Note that in an early paper,^{6} and references therein, *χ*(*z*) was termed the *local susceptibility* since it is the direct analog for continuum fluids of the layer magnetic susceptibility *χ*_{n} in an Ising lattice subject to a surface magnetic field. Specifically, *χ*_{n} = *∂m*_{n}/*∂h* is the derivative of the (average) magnetization *m*_{n}, in the *n*th layer away from the surface, w.r.t. the external magnetic field *h*; recall that *h* is equivalent to the chemical potential *μ*. The layer susceptibility provides a powerful measure of the strength of local magnetization fluctuations in layer *n*, and measurements of *χ*_{n}, using Monte Carlo simulations, have played a key role in elucidating the fundamental physics of wetting transitions and phase transitions arising from confinement.^{14,15}

Arguments that *χ*(*r*) provides an effective measure of the degree of solvo-/hydrophobicity at finite spherical solutes were presented in two recent papers,^{16,17} which draw upon ideas from earlier studies of critical drying at (very large) spherical particles.^{18} Similarly to planar systems, a pronounced peak develops in *χ*(*r*) close to the solute whose height increases with the proximity to bulk coexistence and now also with the radius of the solute; the latter acts as a further variable in a comprehensive scaling analysis of solvent thermodynamics and density fluctuations at a solvophobe. Importantly, these studies, together with those for the planar cases, emphasize the lack of water-specific mechanisms for the behavior near an extended hydrophobe: the physics of the density fluctuations around a generic solvophobe should be the same.

====

* _Goal of the exercise_
Answer these questions from the passage on local susceptibility:
1. What was χ(z) termed in an early paper?
2. Besides proximity to bulk coexistence, what does the height of the peak in χ(r) near a spherical solute increase with?
3. What do the studies on spherical solutes and planar cases emphasize the lack of?

* _Data block_

====

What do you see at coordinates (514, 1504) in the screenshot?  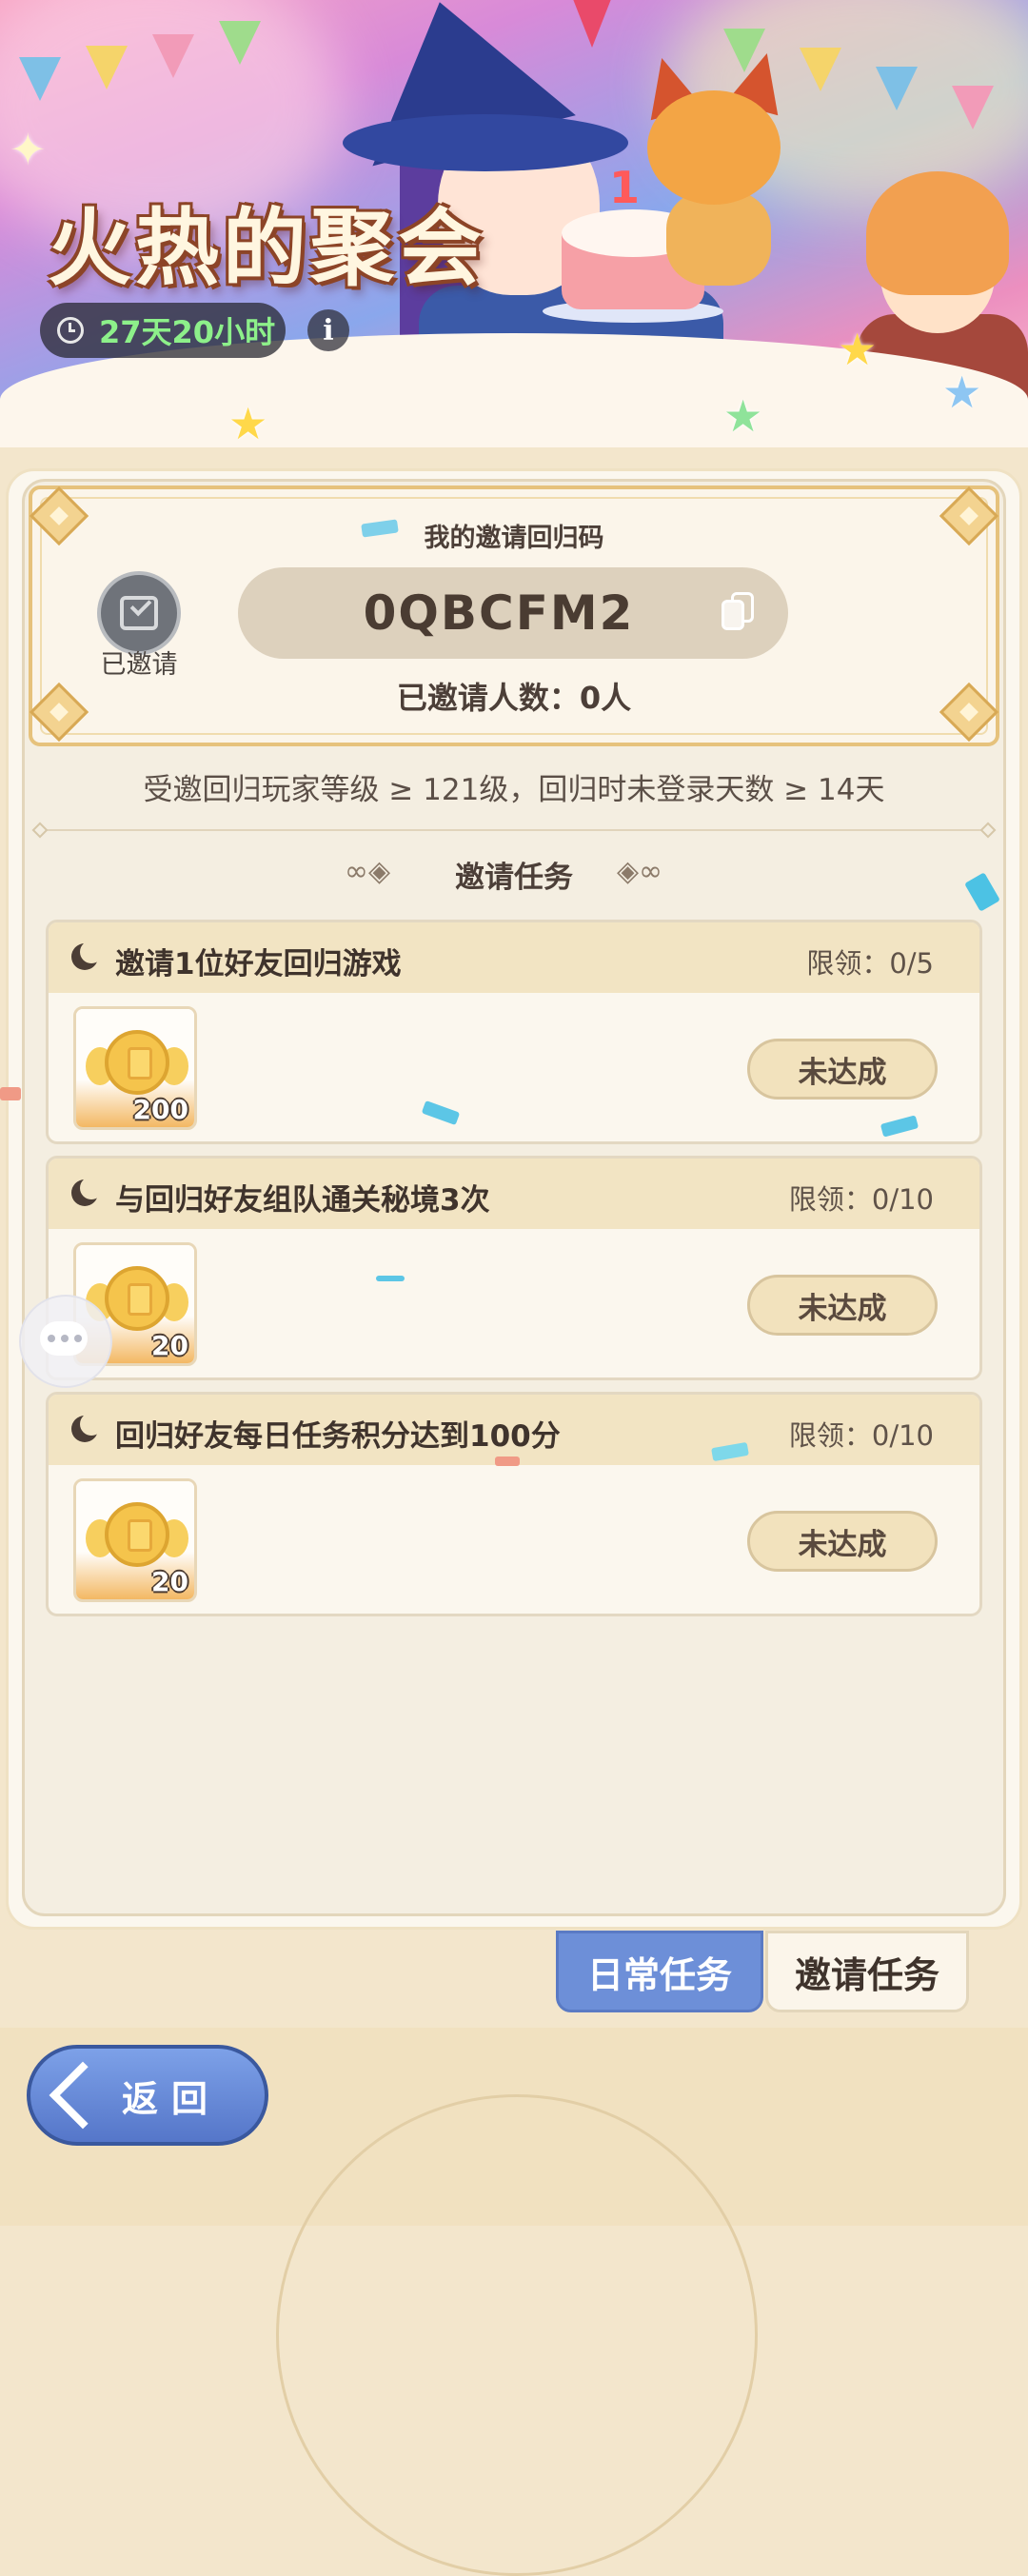 I see `task-card: 回归好友每日任务积分达到100分 限领：0/10 20 未达成` at bounding box center [514, 1504].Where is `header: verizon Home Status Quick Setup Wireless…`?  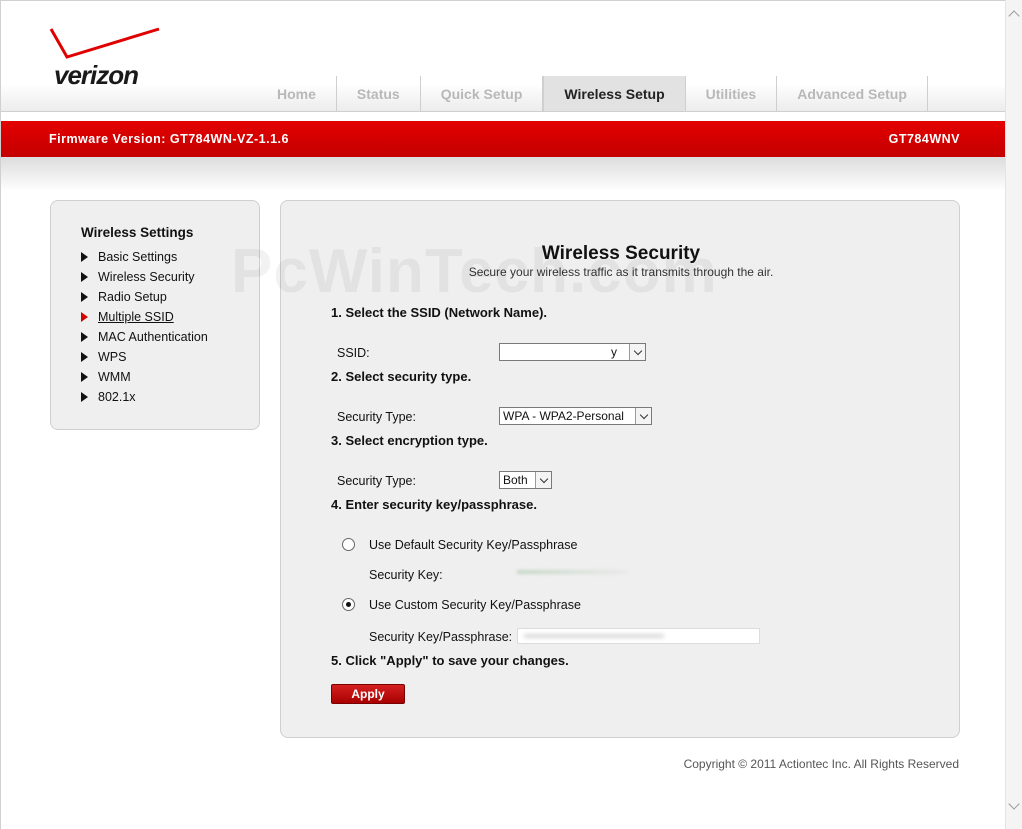 header: verizon Home Status Quick Setup Wireless… is located at coordinates (503, 56).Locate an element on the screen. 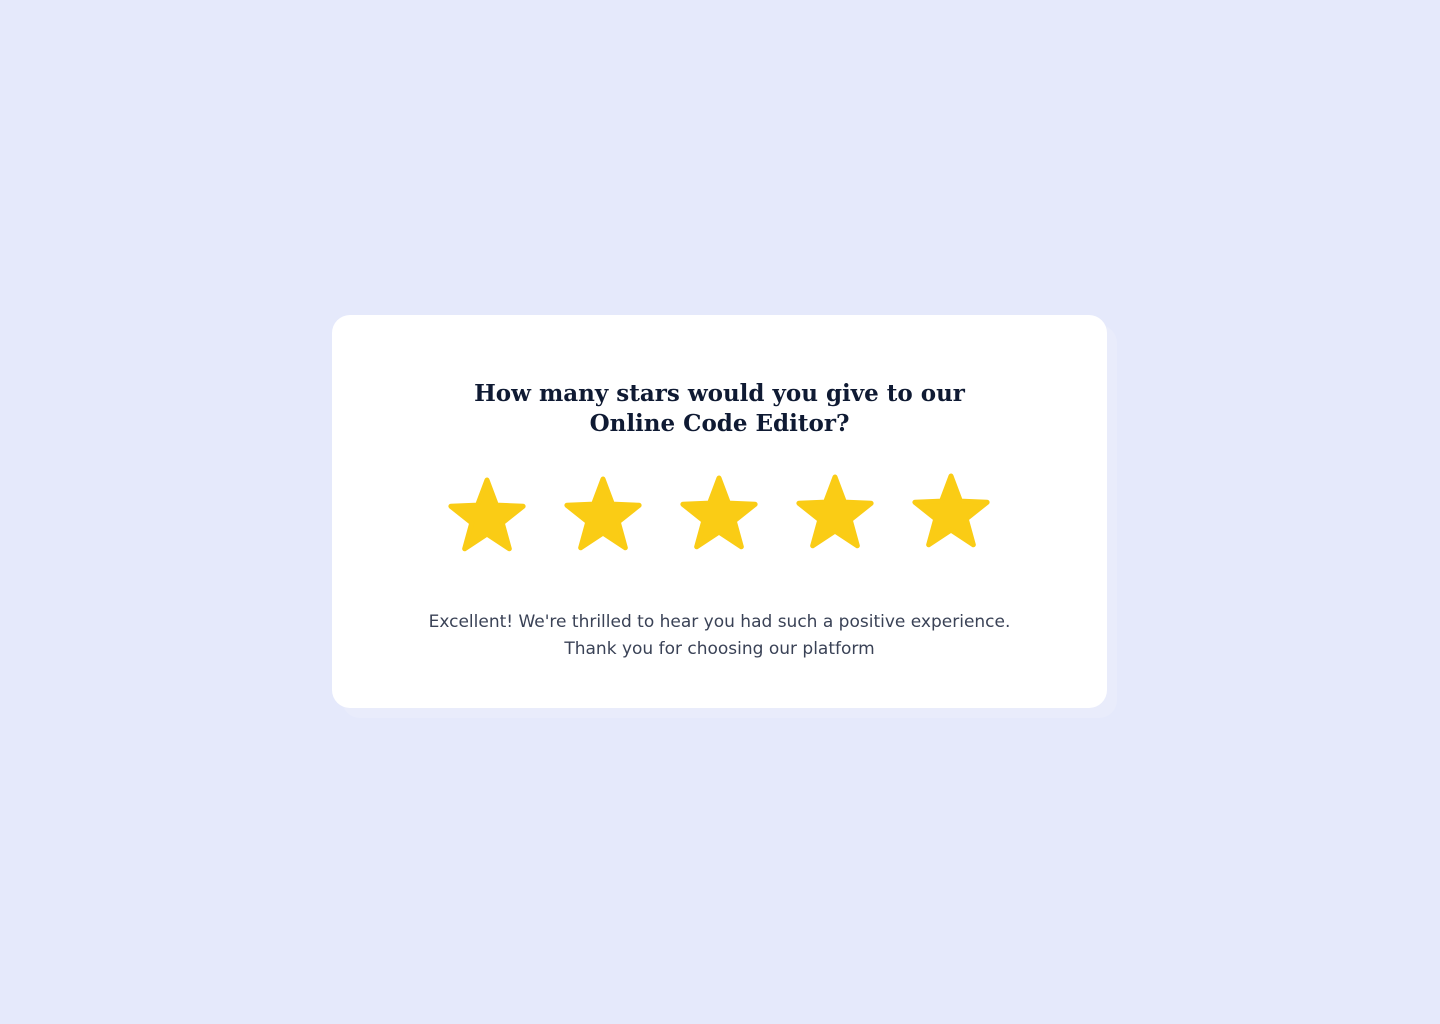 This screenshot has height=1024, width=1440. star-5-button is located at coordinates (951, 512).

====

* _Answer box_
1. The local susceptibility.
2. The radius of the solute.
3. Water-specific mechanisms for the behavior near an extended hydrophobe.